The solution was specific anatomical prompts matched to narration. When the narrator says "a torn ACL looks like a frayed rope," the image shows exactly that—not a healthy knee, not a diagram, but a visualization of the pathology being described. This required writing detailed scene descriptions for every moment, referencing the transcript.
AI image generation handles medical content surprisingly well. Gemini produces anatomical cross-sections, surgical views, pathology visualizations. The limitation is accuracy—sometimes the anatomy has errors (extra fingers, impossible joint angles) that require manual correction or prompt refinement.
Pros and Cons
What works well:
- Audio-visual sync is precise and responsive
- Content updates are metadata changes, not video re-renders
- AI image generation scales to hundreds of modules
- Runs on any modern browser, including mobile
What's still rough:
- AI-generated anatomy occasionally has errors that need manual review
- No accessibility features yet (captions, audio descriptions)
- Content authoring still requires technical knowledge (JSON editing)
- No analytics on patient engagement or comprehension
The Bigger Picture
This project is a proof-of-concept for a larger idea: AI-assisted content creation at scale. The pattern—timing manifests, scene descriptions, automated generation—could apply to any narrated visual content. Training videos, product explanations, educational courses. The specific domain is orthopedic surgery, but the system is general.
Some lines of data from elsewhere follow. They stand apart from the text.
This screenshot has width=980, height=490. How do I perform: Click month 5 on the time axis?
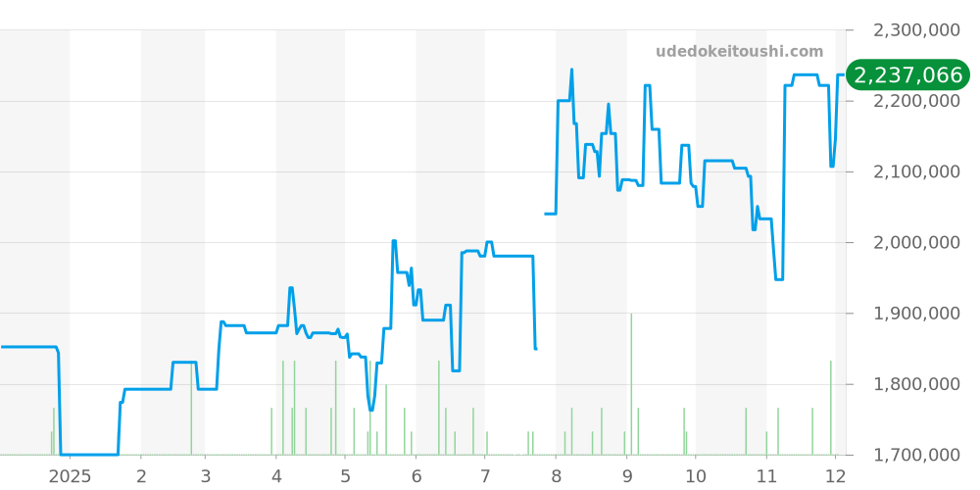[x=345, y=476]
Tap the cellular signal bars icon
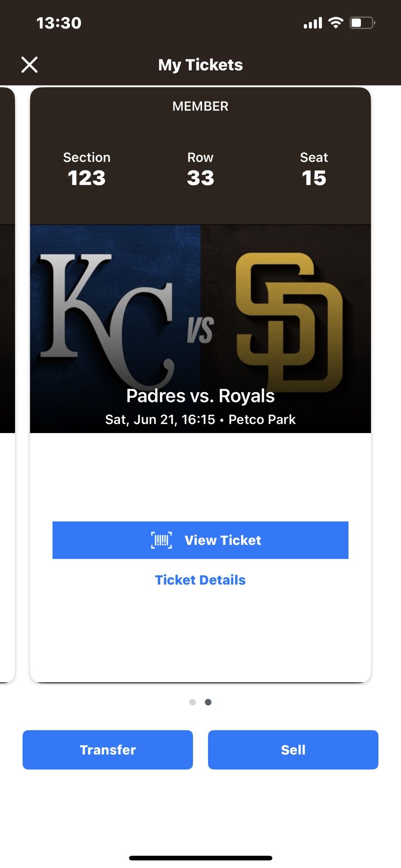This screenshot has width=401, height=868. pos(313,23)
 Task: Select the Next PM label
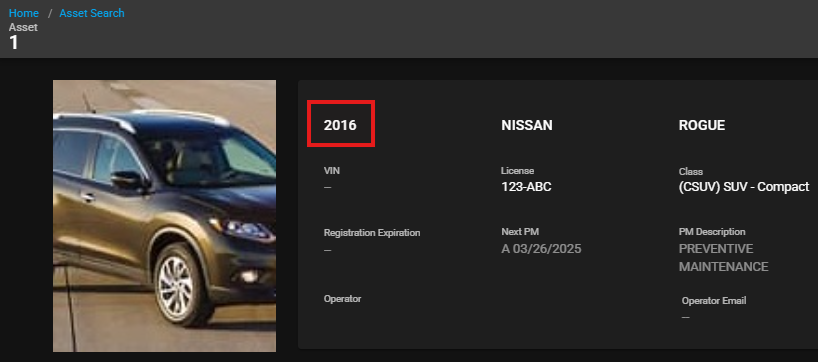[x=520, y=232]
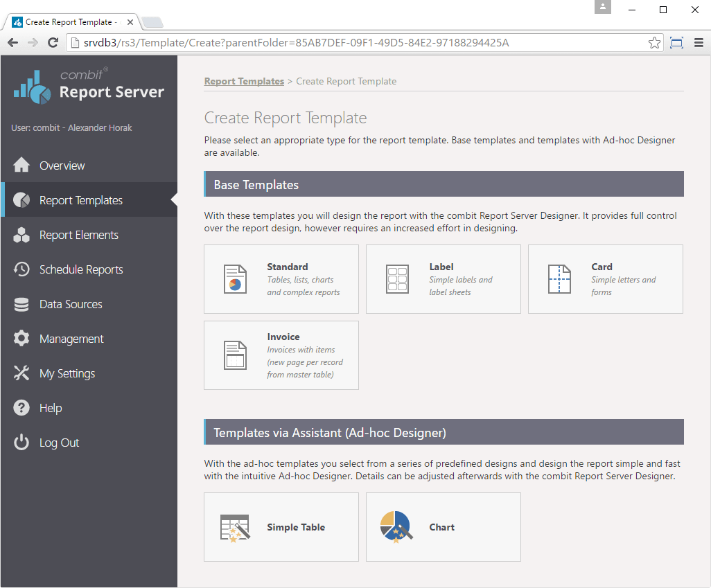The image size is (711, 588).
Task: Log out of Report Server
Action: pyautogui.click(x=59, y=443)
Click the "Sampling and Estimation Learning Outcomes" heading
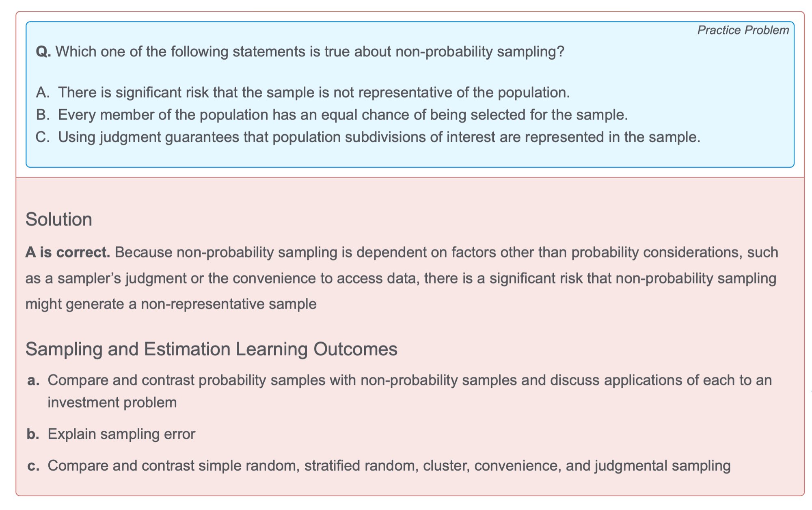This screenshot has height=510, width=812. [211, 349]
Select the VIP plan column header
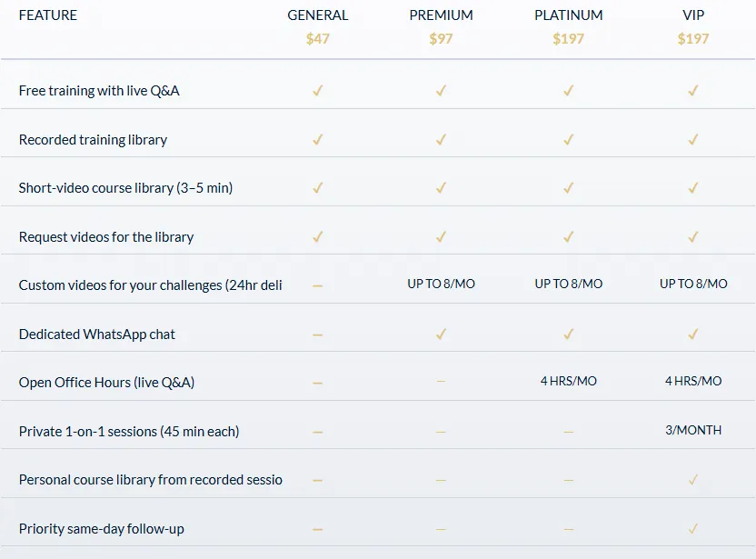756x559 pixels. click(693, 15)
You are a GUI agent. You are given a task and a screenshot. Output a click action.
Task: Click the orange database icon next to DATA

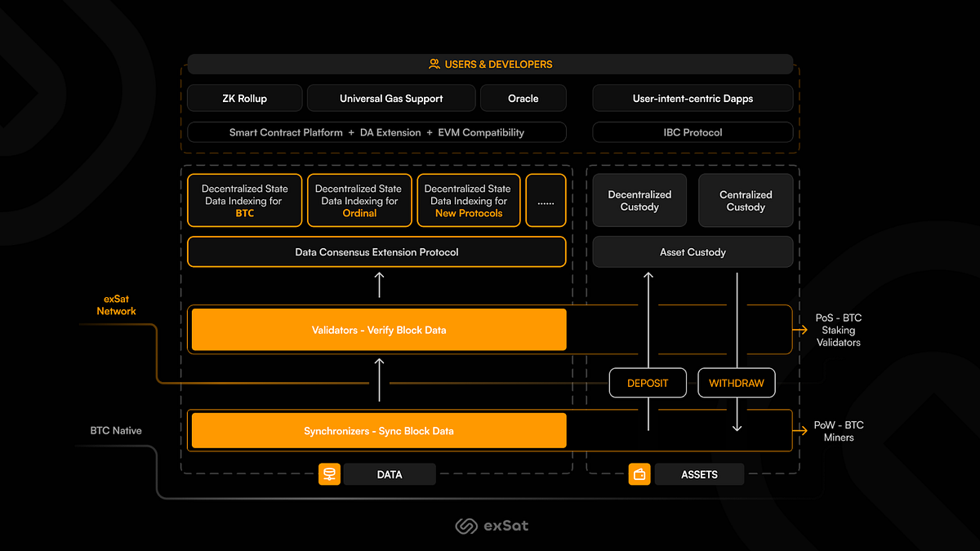coord(329,473)
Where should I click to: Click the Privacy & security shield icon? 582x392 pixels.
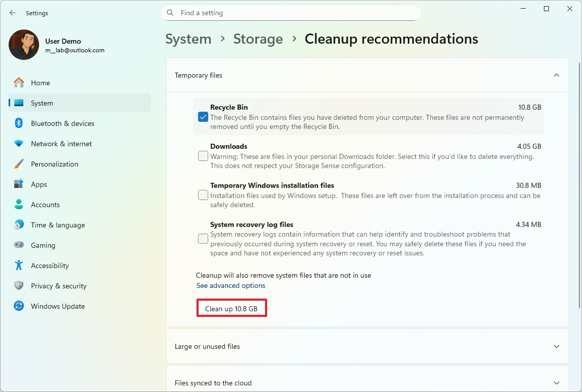(19, 286)
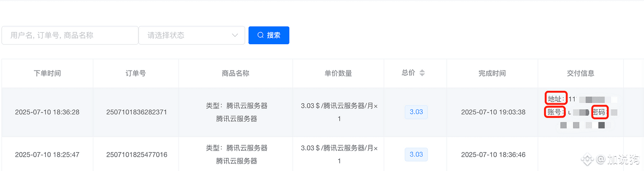Sort ascending with 总价 up arrow
Image resolution: width=644 pixels, height=171 pixels.
tap(422, 71)
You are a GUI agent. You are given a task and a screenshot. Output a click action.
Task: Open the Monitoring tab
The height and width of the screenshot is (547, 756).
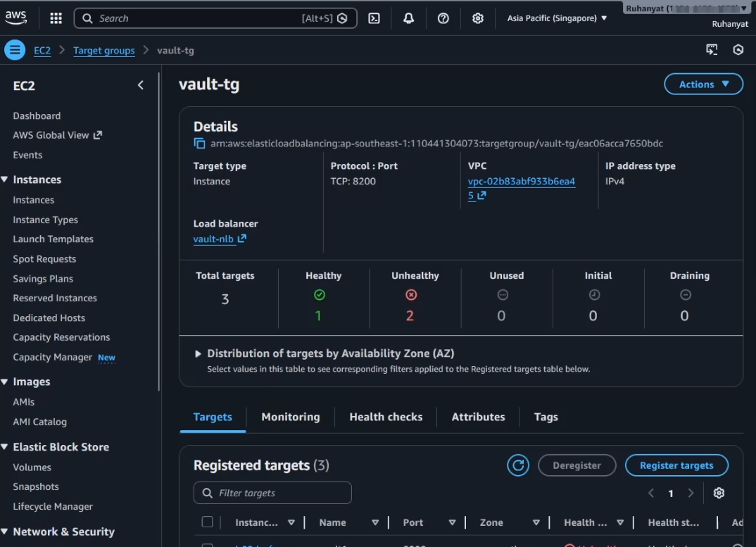click(x=290, y=417)
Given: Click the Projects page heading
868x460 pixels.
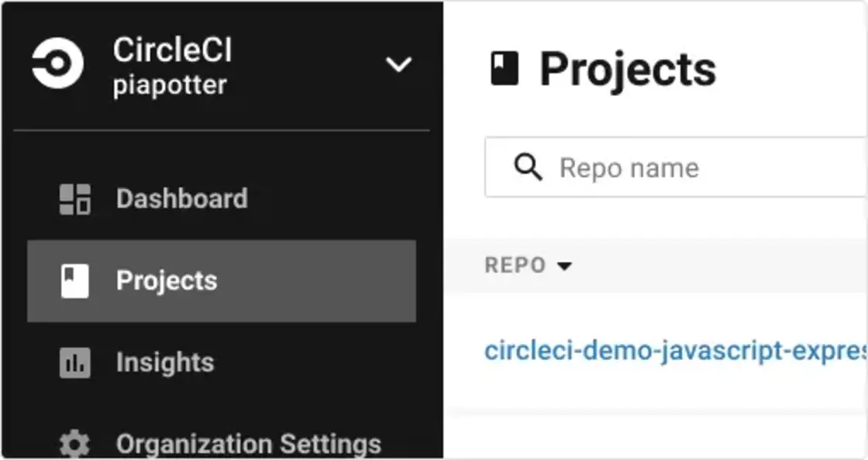Looking at the screenshot, I should (x=628, y=69).
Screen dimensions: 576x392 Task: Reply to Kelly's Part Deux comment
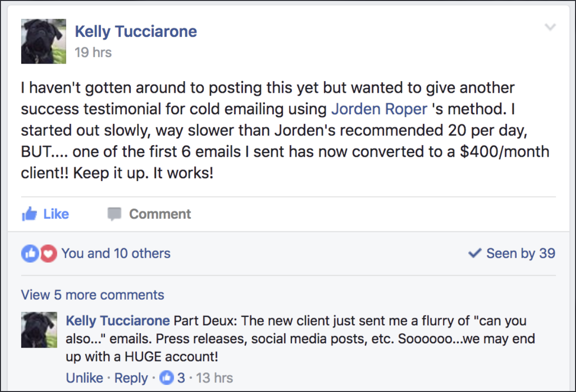(131, 378)
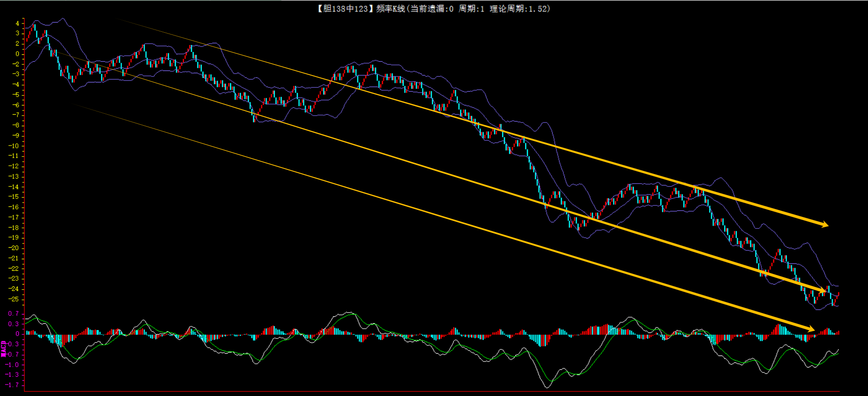Image resolution: width=868 pixels, height=396 pixels.
Task: Select the 【胆138中123】 text in the title
Action: 343,9
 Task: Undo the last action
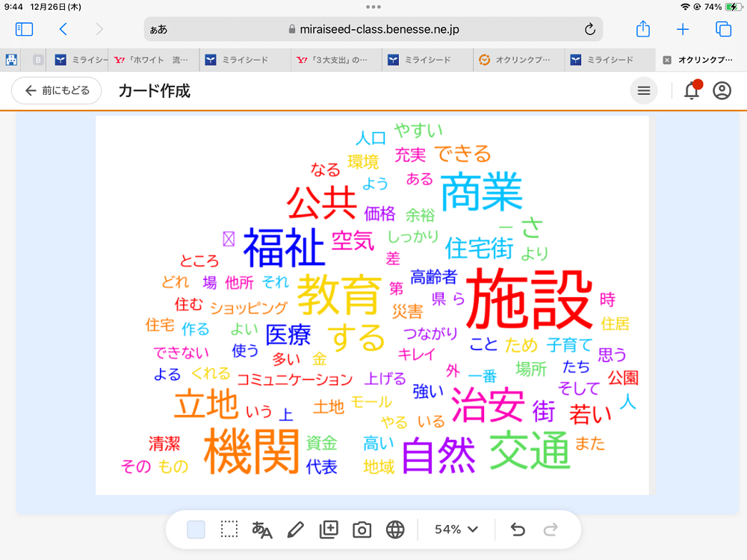(518, 529)
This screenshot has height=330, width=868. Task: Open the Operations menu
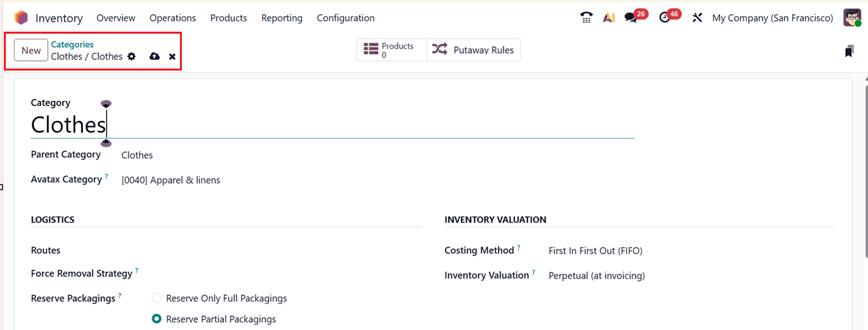click(172, 18)
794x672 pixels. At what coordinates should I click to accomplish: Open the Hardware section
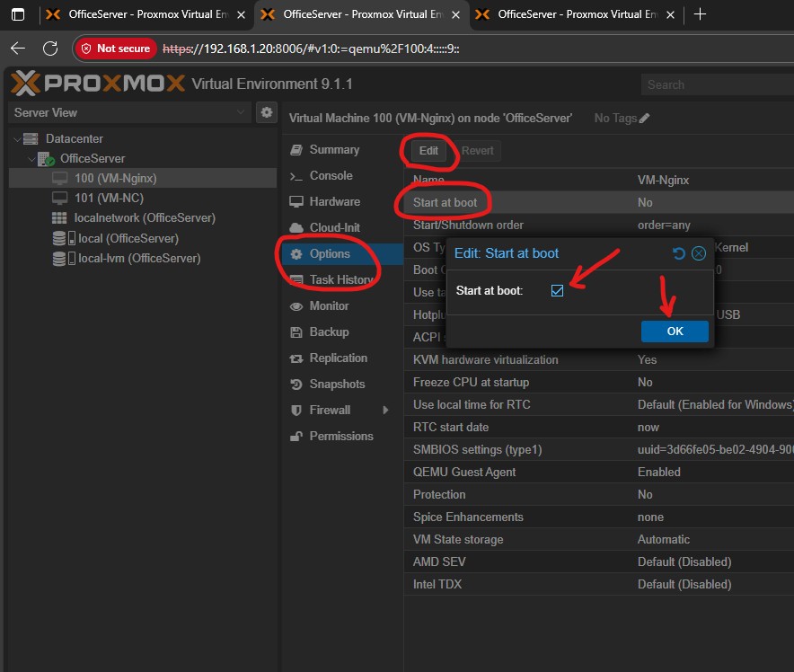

The 200+ modules from Bioscape represent years of work by physicians, script writers, and animators. Most of that work was the content itself—the knowledge, the scripts, the structure. With modern tools, the visual generation can be largely automated, which means legacy content can be modernized without re-doing all the expert work.
What's Next
Immediate priority is refining the knee surgery module—fixing anatomy errors, improving timing sync, polishing the art direction. Once that's solid, I'll apply the same workflow to the remaining modules. The goal is a complete modernized library that can be licensed to healthcare providers.
Longer term, I want to build an authoring tool. Right now, creating a module requires editing JSON and running Python scripts. A visual editor would let content authors work without technical knowledge, which is necessary for this to scale beyond my personal projects.